Exercise directions ▸ Look below for the line that has "Viewport: 868px width, 210px height."; output exactly from it through the line that has "Given: Click the word Remote", and leave the pictures out.

━━━━━ Material for this task

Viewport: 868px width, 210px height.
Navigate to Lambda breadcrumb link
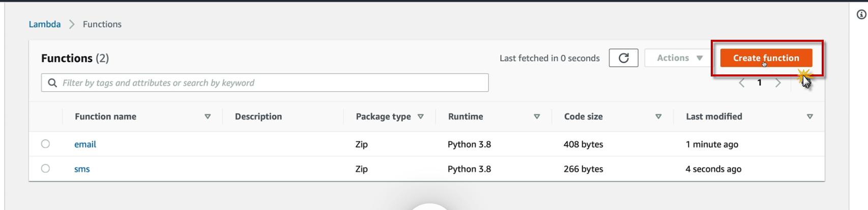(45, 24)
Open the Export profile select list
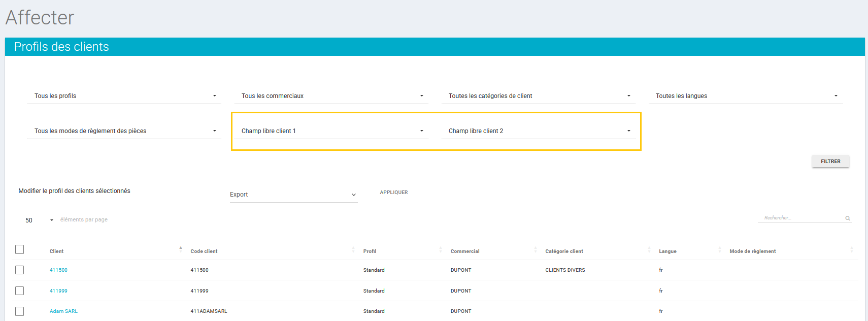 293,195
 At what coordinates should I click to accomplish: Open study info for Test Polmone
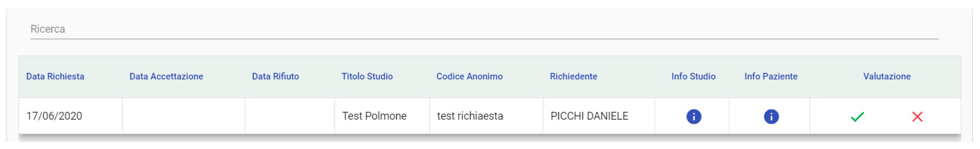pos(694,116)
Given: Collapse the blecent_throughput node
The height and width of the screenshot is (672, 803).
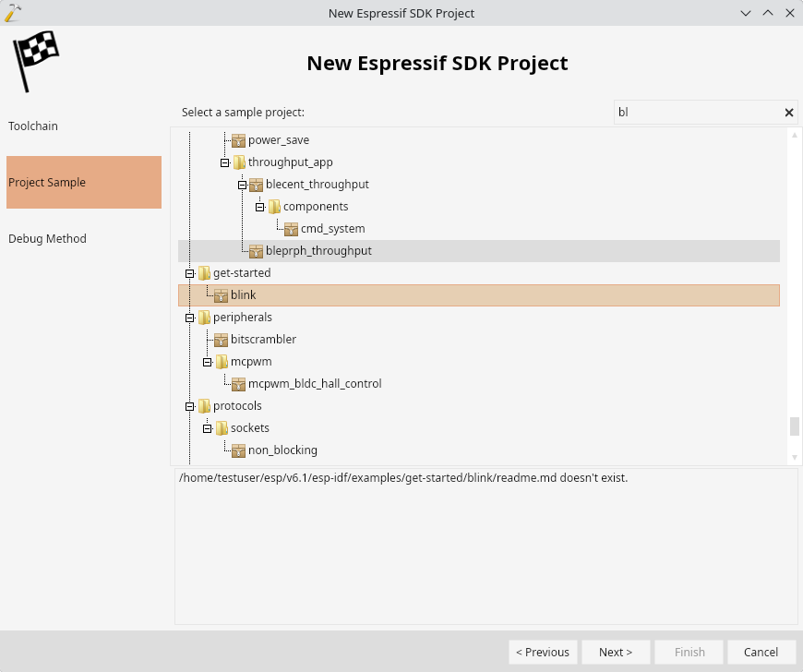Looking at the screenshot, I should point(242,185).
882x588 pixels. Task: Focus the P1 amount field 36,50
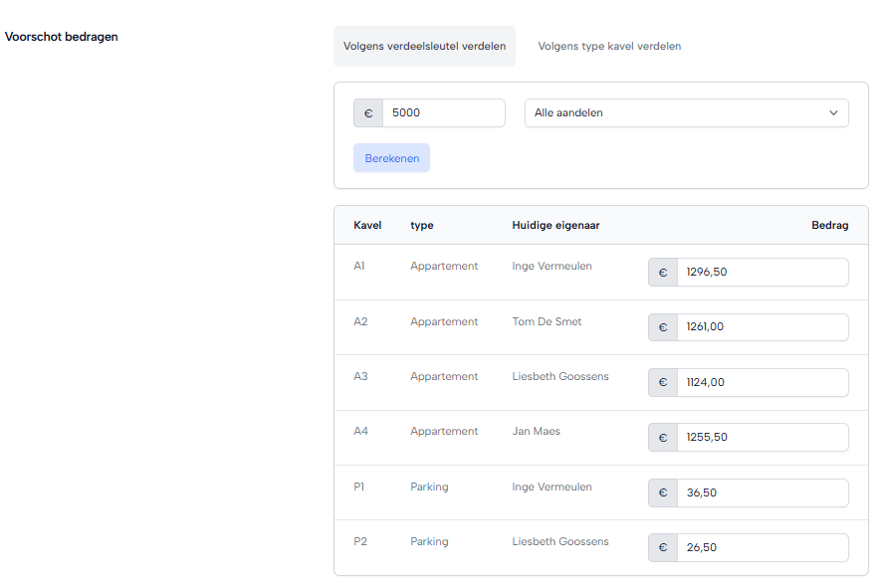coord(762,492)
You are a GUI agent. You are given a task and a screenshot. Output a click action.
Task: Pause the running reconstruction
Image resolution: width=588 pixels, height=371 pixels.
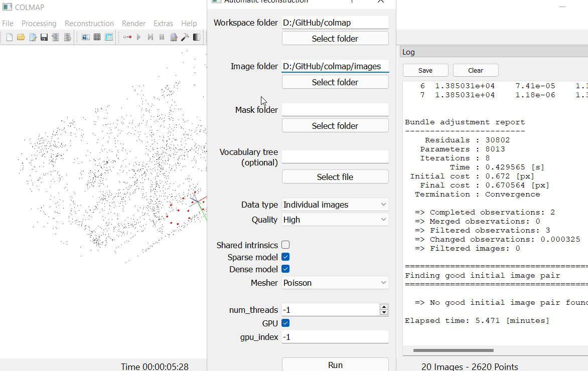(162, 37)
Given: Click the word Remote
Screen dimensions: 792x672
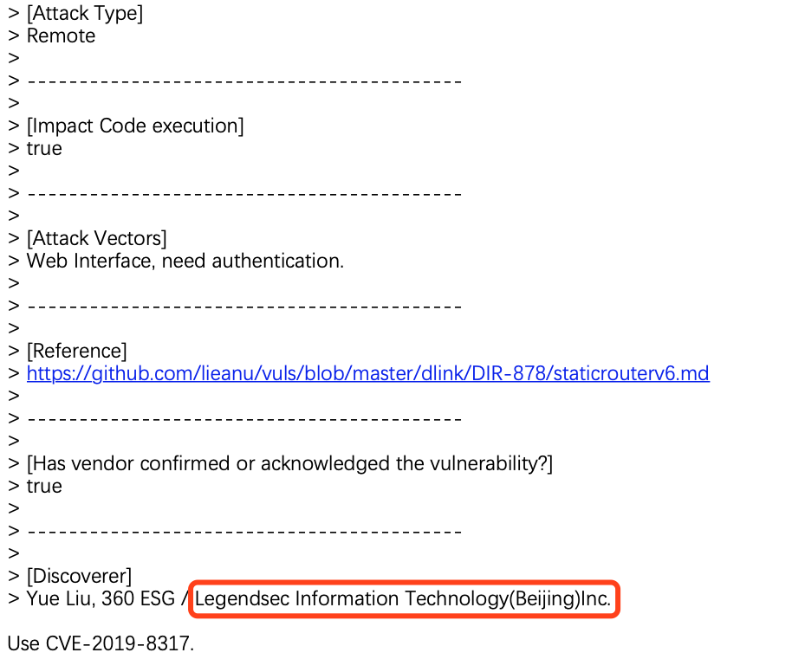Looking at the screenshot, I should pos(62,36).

━━━━━━━━━━
━━━━━ Material for this task

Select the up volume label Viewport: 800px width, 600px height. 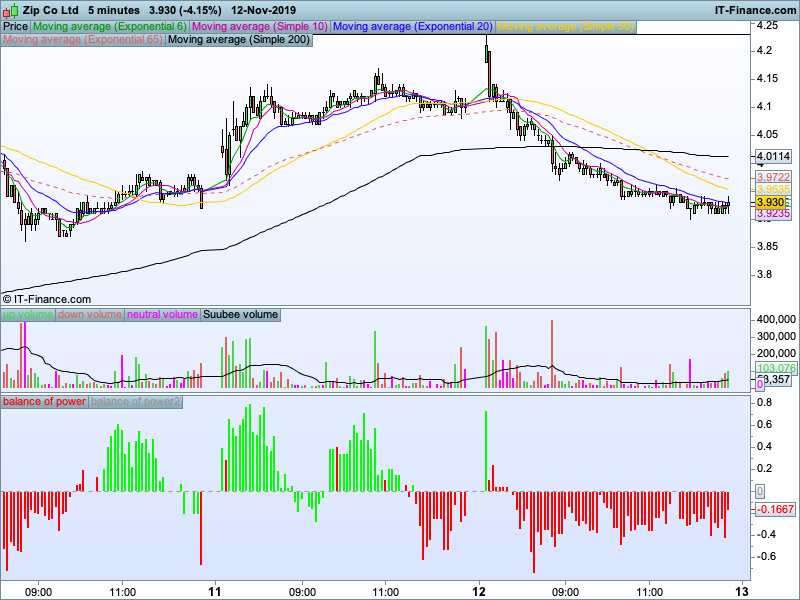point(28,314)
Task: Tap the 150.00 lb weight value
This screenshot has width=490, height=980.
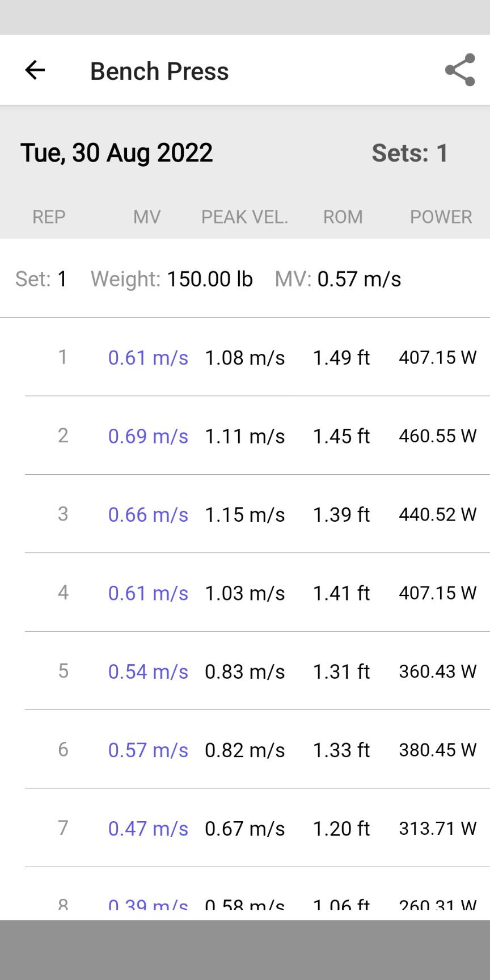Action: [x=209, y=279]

━━━━━━━━━━

Task output ▸
Viewport: 868px width, 210px height.
Navigate to Lambda breadcrumb link
(45, 24)
Open the Export profile select list
 293,195
 At what coordinates should I click to accomplish: Open study info for Test Polmone
pos(694,116)
Given: Collapse the blecent_throughput node
The height and width of the screenshot is (672, 803).
Looking at the screenshot, I should point(242,185).
882x588 pixels. Task: Focus the P1 amount field 36,50
coord(762,492)
You are a GUI agent. You are given a task and a screenshot. Output a click action.
Task: Pause the running reconstruction
Image resolution: width=588 pixels, height=371 pixels.
(162, 37)
Given: Click the word Remote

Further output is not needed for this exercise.